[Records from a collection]
============

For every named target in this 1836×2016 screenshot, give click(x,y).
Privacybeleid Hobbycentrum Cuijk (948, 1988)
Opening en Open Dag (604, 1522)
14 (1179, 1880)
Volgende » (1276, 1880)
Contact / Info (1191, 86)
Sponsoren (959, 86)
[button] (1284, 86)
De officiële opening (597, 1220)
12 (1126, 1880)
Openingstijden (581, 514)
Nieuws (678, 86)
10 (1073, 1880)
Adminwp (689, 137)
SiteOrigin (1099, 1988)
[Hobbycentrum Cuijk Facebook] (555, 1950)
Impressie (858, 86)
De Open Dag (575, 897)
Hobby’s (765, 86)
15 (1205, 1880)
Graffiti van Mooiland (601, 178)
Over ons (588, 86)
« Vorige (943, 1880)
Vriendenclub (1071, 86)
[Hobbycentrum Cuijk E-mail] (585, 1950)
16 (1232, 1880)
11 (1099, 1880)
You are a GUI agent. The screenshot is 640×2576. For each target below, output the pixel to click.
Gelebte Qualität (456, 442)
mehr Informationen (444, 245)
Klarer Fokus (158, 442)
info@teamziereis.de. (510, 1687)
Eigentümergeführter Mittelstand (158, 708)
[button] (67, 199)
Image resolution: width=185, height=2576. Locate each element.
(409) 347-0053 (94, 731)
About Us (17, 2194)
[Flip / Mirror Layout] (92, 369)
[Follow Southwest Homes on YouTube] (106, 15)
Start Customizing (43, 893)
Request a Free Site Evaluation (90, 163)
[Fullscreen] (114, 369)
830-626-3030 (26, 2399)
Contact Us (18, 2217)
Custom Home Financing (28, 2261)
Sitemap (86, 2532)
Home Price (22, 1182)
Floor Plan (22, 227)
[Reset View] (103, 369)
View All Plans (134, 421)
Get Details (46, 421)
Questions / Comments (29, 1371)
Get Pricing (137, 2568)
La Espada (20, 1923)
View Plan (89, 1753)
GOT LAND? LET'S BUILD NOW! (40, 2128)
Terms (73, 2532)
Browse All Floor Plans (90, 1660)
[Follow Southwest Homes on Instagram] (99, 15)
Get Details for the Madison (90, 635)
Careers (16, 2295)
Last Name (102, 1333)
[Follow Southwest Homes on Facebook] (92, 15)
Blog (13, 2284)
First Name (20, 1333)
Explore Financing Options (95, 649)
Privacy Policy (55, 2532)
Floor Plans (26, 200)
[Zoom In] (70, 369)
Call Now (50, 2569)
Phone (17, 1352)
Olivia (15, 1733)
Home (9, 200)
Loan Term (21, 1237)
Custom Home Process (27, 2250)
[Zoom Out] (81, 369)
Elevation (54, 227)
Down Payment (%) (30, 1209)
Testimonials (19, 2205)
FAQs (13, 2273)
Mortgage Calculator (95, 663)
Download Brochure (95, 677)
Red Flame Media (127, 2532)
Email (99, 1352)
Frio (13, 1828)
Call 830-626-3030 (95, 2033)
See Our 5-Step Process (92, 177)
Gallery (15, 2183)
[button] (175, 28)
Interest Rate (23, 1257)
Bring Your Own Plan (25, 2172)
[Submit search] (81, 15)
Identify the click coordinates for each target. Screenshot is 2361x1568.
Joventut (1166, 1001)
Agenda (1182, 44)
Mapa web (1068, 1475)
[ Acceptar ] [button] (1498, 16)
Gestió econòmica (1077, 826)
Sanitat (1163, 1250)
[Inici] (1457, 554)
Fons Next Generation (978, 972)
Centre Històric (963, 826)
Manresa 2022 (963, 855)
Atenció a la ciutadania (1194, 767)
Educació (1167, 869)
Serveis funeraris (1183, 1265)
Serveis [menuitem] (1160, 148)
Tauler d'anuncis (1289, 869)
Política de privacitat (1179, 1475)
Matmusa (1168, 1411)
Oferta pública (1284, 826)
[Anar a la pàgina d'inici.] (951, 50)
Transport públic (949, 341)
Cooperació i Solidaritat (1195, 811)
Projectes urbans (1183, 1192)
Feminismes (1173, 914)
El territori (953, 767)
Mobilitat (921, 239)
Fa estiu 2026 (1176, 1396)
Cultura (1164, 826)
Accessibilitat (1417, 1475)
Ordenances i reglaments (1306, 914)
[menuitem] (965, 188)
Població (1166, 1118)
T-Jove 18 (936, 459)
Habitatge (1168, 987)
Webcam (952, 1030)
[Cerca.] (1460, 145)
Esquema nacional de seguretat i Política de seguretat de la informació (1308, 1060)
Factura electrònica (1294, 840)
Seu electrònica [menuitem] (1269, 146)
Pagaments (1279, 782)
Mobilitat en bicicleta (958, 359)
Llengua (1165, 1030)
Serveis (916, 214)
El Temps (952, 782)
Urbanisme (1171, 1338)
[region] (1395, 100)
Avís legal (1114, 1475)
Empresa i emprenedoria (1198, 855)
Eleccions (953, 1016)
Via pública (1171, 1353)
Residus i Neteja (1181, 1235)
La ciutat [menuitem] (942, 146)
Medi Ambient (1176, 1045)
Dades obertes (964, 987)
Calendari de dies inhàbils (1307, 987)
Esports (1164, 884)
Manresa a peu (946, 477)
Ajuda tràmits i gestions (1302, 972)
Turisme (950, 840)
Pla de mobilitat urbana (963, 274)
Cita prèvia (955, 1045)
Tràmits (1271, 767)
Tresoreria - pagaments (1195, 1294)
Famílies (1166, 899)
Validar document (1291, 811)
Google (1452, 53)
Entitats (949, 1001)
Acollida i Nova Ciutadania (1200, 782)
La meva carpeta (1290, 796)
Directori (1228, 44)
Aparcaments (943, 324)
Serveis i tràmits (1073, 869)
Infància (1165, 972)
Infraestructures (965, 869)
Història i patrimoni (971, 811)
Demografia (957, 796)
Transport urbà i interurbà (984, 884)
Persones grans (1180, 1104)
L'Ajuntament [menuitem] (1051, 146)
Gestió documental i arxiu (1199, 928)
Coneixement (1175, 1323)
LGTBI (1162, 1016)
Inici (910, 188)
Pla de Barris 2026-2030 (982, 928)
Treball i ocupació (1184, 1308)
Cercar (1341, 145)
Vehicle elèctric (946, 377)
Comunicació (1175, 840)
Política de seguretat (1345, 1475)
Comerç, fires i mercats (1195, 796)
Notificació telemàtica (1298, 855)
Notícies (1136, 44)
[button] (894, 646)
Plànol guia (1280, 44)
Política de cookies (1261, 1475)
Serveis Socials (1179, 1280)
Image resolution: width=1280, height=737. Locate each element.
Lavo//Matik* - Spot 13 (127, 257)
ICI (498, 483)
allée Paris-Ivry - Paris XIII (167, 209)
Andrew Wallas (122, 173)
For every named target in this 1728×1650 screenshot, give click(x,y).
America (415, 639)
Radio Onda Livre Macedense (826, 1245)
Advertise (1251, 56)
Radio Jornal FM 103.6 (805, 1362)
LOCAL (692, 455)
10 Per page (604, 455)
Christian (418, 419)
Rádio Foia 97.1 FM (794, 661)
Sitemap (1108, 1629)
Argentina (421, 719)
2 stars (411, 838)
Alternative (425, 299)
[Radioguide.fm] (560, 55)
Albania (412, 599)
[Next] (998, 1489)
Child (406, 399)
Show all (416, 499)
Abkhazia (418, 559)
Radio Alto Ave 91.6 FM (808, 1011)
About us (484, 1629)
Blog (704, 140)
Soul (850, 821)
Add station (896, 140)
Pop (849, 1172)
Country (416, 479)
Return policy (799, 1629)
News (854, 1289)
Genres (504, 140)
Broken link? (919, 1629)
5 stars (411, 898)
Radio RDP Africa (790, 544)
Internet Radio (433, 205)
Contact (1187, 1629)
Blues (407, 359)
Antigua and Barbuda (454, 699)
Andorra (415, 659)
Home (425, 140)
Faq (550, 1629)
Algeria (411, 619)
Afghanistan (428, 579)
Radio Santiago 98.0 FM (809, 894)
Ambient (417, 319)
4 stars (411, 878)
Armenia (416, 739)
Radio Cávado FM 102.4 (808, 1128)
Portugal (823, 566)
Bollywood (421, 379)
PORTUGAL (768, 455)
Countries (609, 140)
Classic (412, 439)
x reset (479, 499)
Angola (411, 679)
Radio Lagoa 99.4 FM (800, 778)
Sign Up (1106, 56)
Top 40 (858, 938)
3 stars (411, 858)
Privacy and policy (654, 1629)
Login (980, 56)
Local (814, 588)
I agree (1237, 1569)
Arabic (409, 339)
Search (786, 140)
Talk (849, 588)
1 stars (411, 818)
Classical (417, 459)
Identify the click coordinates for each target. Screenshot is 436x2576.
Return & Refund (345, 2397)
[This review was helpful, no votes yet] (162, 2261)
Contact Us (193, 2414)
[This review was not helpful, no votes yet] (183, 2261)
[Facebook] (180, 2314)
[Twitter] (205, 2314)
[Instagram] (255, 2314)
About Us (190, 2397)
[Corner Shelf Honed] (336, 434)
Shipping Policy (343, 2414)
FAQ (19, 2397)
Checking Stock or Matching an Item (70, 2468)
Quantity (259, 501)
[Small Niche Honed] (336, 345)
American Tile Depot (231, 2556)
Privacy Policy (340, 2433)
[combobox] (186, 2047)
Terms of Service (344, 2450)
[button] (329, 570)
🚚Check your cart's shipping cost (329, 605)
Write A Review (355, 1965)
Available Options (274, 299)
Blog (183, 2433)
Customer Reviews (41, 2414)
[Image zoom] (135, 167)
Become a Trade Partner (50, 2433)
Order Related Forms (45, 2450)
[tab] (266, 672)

============

[TASK ITEM] Beginning of the records through the line with "Browse All Floor Plans (90, 1660)": return that span exactly and stop there.

[RESULT]
For every named target in this 1836×2016 screenshot, give click(x,y).
Privacybeleid Hobbycentrum Cuijk (948, 1988)
Opening en Open Dag (604, 1522)
14 (1179, 1880)
Volgende » (1276, 1880)
Contact / Info (1191, 86)
Sponsoren (959, 86)
[button] (1284, 86)
De officiële opening (597, 1220)
12 (1126, 1880)
Openingstijden (581, 514)
Nieuws (678, 86)
10 (1073, 1880)
Adminwp (689, 137)
SiteOrigin (1099, 1988)
[Hobbycentrum Cuijk Facebook] (555, 1950)
Impressie (858, 86)
De Open Dag (575, 897)
Hobby’s (765, 86)
15 (1205, 1880)
Graffiti van Mooiland (601, 178)
Over ons (588, 86)
« Vorige (943, 1880)
Vriendenclub (1071, 86)
[Hobbycentrum Cuijk E-mail] (585, 1950)
16 (1232, 1880)
11 (1099, 1880)
You are a GUI agent. The screenshot is 640×2576. For each target below, output the pixel to click.
Gelebte Qualität (456, 442)
mehr Informationen (444, 245)
Klarer Fokus (158, 442)
info@teamziereis.de. (510, 1687)
Eigentümergeführter Mittelstand (158, 708)
[button] (67, 199)
Image resolution: width=185, height=2576. Locate each element.
(409) 347-0053 (94, 731)
About Us (17, 2194)
[Flip / Mirror Layout] (92, 369)
[Follow Southwest Homes on YouTube] (106, 15)
Start Customizing (43, 893)
Request a Free Site Evaluation (90, 163)
[Fullscreen] (114, 369)
830-626-3030 (26, 2399)
Contact Us (18, 2217)
Custom Home Financing (28, 2261)
Sitemap (86, 2532)
Home Price (22, 1182)
Floor Plan (22, 227)
[Reset View] (103, 369)
View All Plans (134, 421)
Get Details (46, 421)
Questions / Comments (29, 1371)
Get Pricing (137, 2568)
La Espada (20, 1923)
View Plan (89, 1753)
GOT LAND? LET'S BUILD NOW! (40, 2128)
Terms (73, 2532)
Browse All Floor Plans (90, 1660)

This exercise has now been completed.